The minimum energy function effectively reduces the computational amount while calculating the corresponding weights of each neuron in the dead trees feature map and discriminates the linear differentiability among neurons, the minimum energy function can be expressed by Equations 1–3:

\begin{array}{l} e_{t}^{*} = \frac{4 ({\hat{σ}}^{2} + λ)}{{(t - \hat{μ})}^{2} + 2 {\hat{σ}}^{2} + 2 λ} & (1) \end{array}

\begin{array}{l} \hat{μ} = \frac{1}{M} \sum_{i = 1}^{M} x_{i} & (2) \end{array}

\begin{array}{l} {\hat{σ}}^{2} = \frac{1}{M} \sum_{i = 1}^{M} {(x_{i} - \hat{μ})}^{2} & (3) \end{array}

In the equation, $t$ represents the target neuron in a single channel of the feature map, $x$ represents the other neurons, $M$ represents the number of neurons in a single channel, $λ$ represents the canonical term, and $\hat{μ}$ and ${\hat{σ}}^{2}$ represent the mean and variance of the other neurons in a single channel, respectively. According to the above equations, it can be seen that the smaller the minimum capability $e_{t}^{*}$ is, the more linearly separable the target neuron is from other neurons in a single channel, and the more critical it is for model feature extraction. The weights corresponding to each neuron in the feature map can be obtained from $1 / e_{t}^{*}$ . Finally, the model undergoes overall refinement through the scaling operator (Equation 4).

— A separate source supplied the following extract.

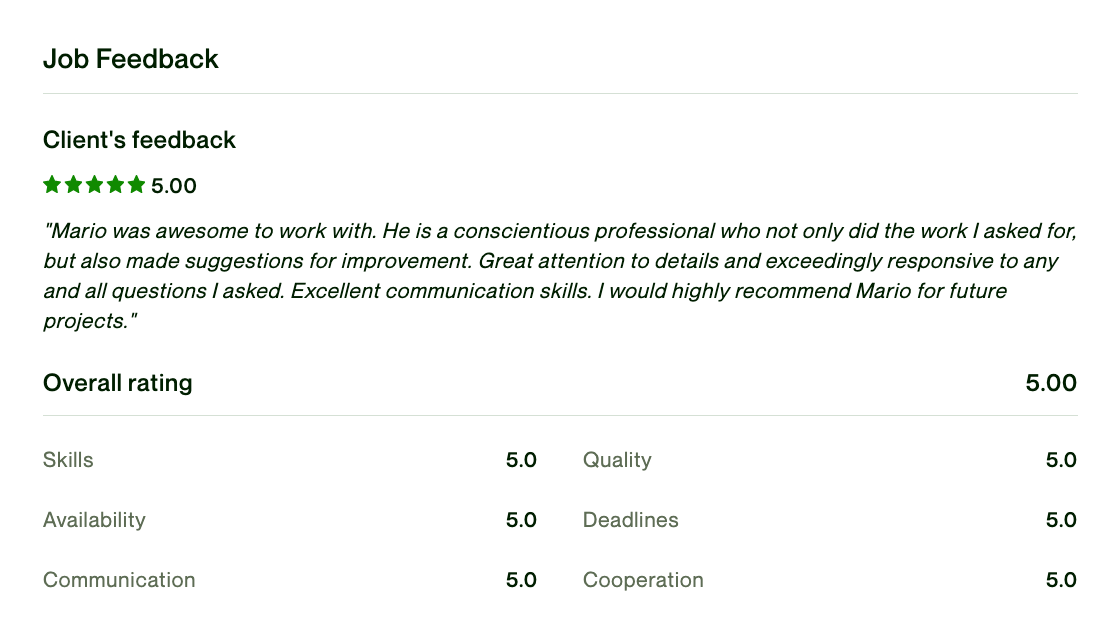
Task: Click the Job Feedback heading
Action: (x=131, y=59)
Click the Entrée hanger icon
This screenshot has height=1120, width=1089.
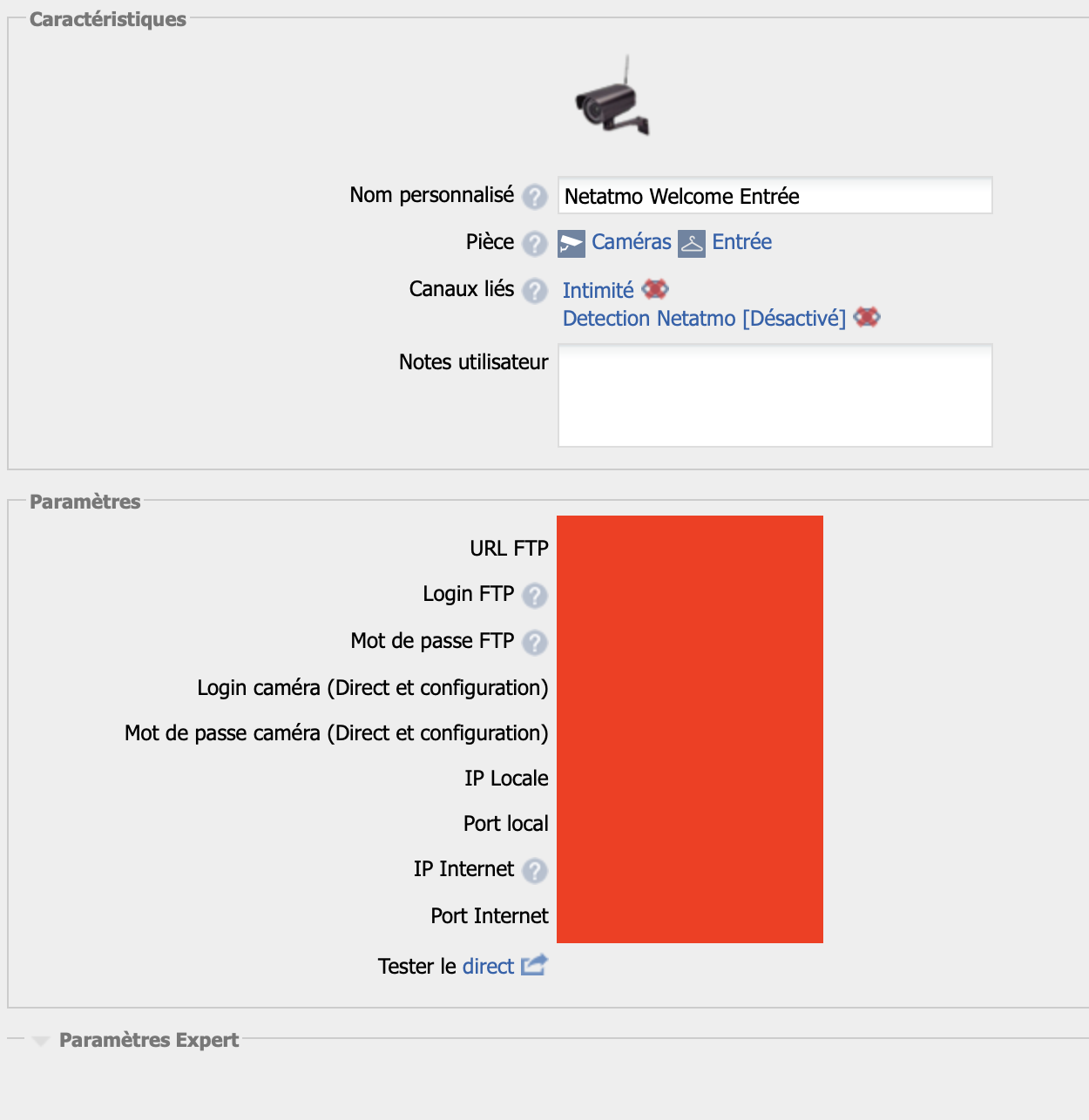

\begin{array}{l} \tilde{X} = sigmoid (\frac{1}{E}) ☉ X & (4) \end{array}

Where E groups the minimum energy of all neurons, Sigmoid function is used to prevent the value of E from being too large. The structure of SimAM is shown in Figure 6. The feature map is fed into the SimAM attention mechanism to get the weights of each neuron and then normalized. Then each neuron of the original feature map is multiplied by the corresponding weights to obtain the output feature map.

Figure 6

Figure 6 SimAM attention mechanism.

2.3.2 Improved YOLOv7 model with introduction of SimAM attention mechanism

SimAM is a plug-and-play module that enhances the network’s representational ability by computing 3D weights, unlike channel and spatial attention mechanisms that treat each neuron equally. In the YOLOv7 network, the SimAM attention mechanism is incorporated into backbone and neck feature extraction network. This module aims to focus more on the detailed features of SDTs and improve the model’s detection performance. The structure of the YOLOv7 network with the SimAM attention mechanism is depicted in Figure 7.

Figure 7

Figure 7 SimAM module embedded design.

2.3.3 Wise-IoU loss function

For SDTs detection using the YOLOv7 model, the CIoU is utilized to calculate the BBR loss of the target. Figure 8 shows the parameter information when the true and predicted bounding boxes are overlapped, and Equation 5 is used to calculate the IoU loss. Equation 6 is constructed to represent the BBR loss, where the penalty term $R_{i}$ is used to measure the effect of geometric factors on the BBR loss. Zheng, Z et al. (Zheng et al., 2022) simultaneously considered three geometric elements, namely the intersection and concurrency ratio of the two bounding boxes, the distance from the centroid and the aspect ratio. They constructed both L_CIoU and R_CIoU (as illustrated in Equations 7, 8). The equations are shown as follows.

Figure 8

Figure 8 Parameter information when true and predicted bounding boxes are overlapped,the overlapped area can be expressed as $S_{u} = w h + w_{g t} h_{g t} - W_{i} H_{i}$ .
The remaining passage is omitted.